Training partnerships and local jobs are central to operators’ strategies
Skills programs in South Africa often rely on partnerships—universities, technical schools, incubators, certification platforms, or alliances with cloud providers. For Telkom, the upside is twofold: access to up-to-date content and a broader candidate pipeline. AI changes quickly, and purely internal training can become outdated. Partnerships can deliver modules aligned with tools used in business—data pipelines, managed services, deployment practices—while providing certification markers that support internal mobility.

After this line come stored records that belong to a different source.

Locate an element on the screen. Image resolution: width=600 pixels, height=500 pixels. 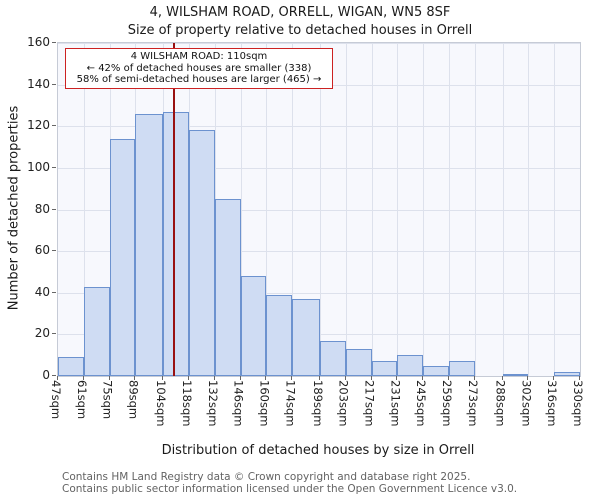
property-marker-line is located at coordinates (174, 210).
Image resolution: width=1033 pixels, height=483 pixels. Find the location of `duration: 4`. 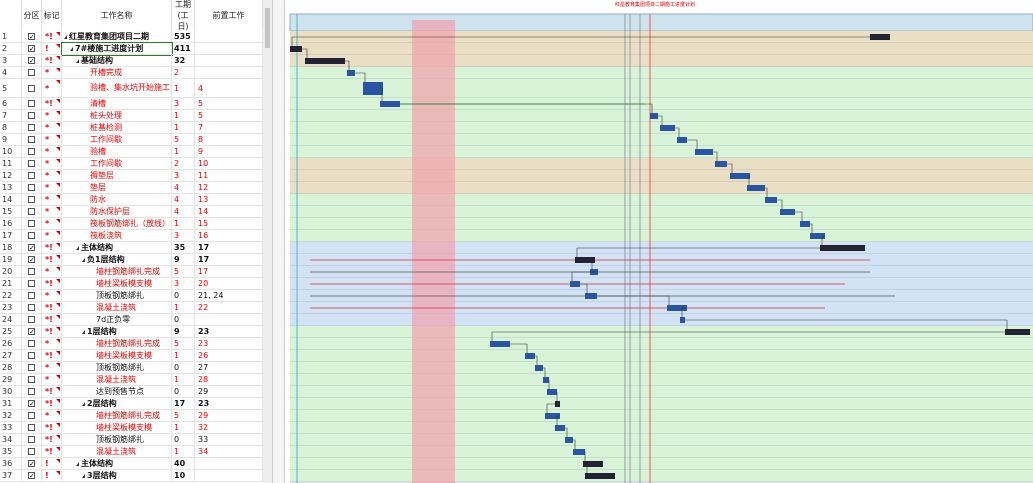

duration: 4 is located at coordinates (184, 188).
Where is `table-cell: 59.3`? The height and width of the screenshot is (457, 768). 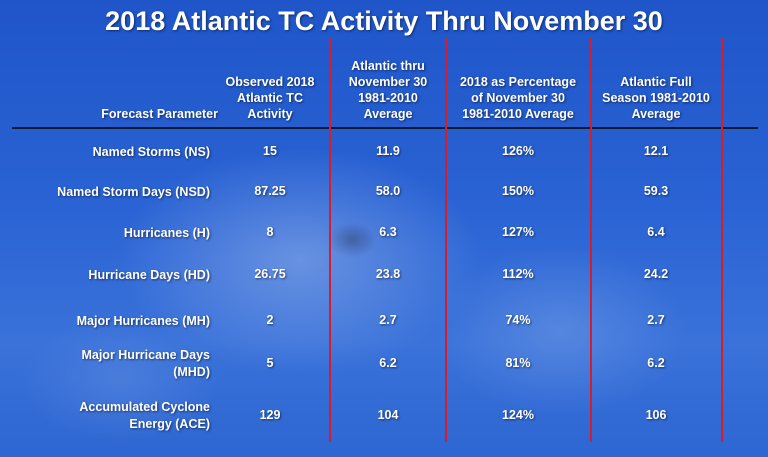
table-cell: 59.3 is located at coordinates (656, 191).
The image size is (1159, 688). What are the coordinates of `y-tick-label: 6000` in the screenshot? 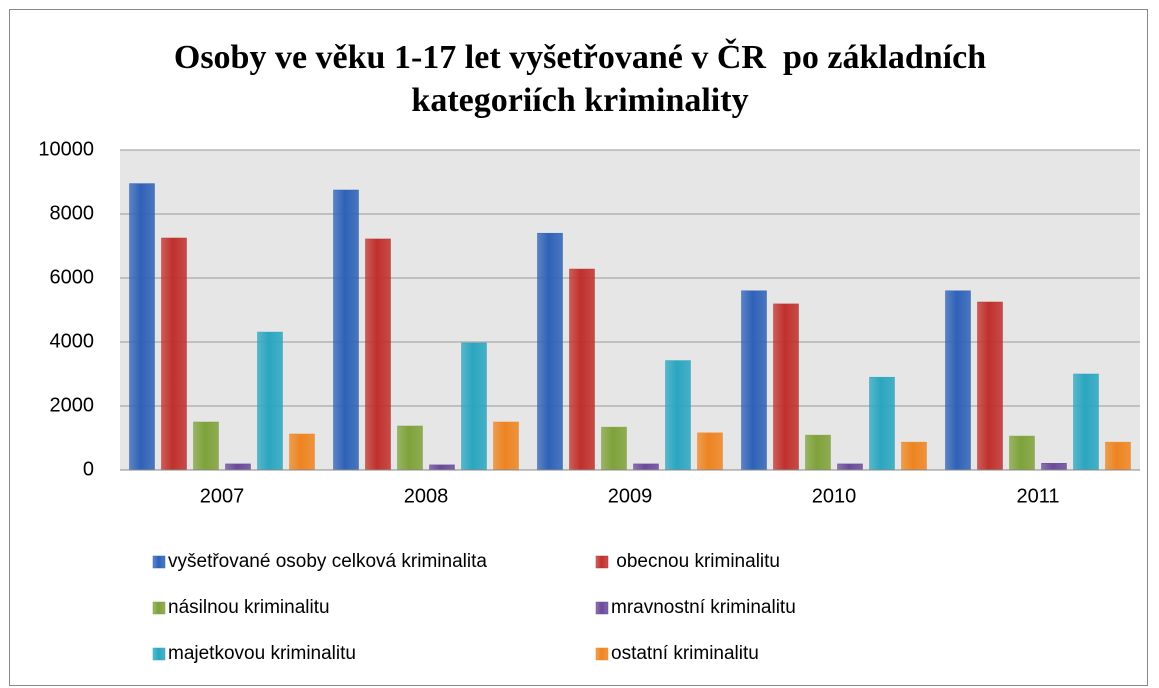 It's located at (72, 277).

Local employment is a key variable. Training people on the ground can reduce reliance on imported skills and lower recruiting costs. But effectiveness depends on real pathways into work—internships, apprenticeships, supervised projects, and mentoring. Companies that invest without clear opportunities risk funding skills that end up leaving. Telecom operators have an advantage in offering concrete use cases—network data, customer tickets, field operations—allowing training on real problems while respecting confidentiality constraints.
Internal talent management becomes a natural extension of the budget: recognized technical career tracks, updated pay scales, time set aside for learning, and a culture of knowledge sharing all shape the return on investment. Operators also set up “data communities” and internal labs to share tools and prevent fragmented AI efforts. In an environment where every department may want its own AI solution, governance becomes a performance driver.
The approach can ripple through the broader ecosystem. When a major player funds skills, it can lift contractors, help local startups hire, and influence public-sector methods. There’s also a risk of talent concentrating inside a few large firms, which is where public policy and academic partnerships can help balance access by expanding training tracks. In Telkom’s case, the $6.1 million figure puts a number on a priority: skills as a condition for durable AI adoption in infrastructure and services, as South Africa looks to strengthen digital competitiveness in 2026.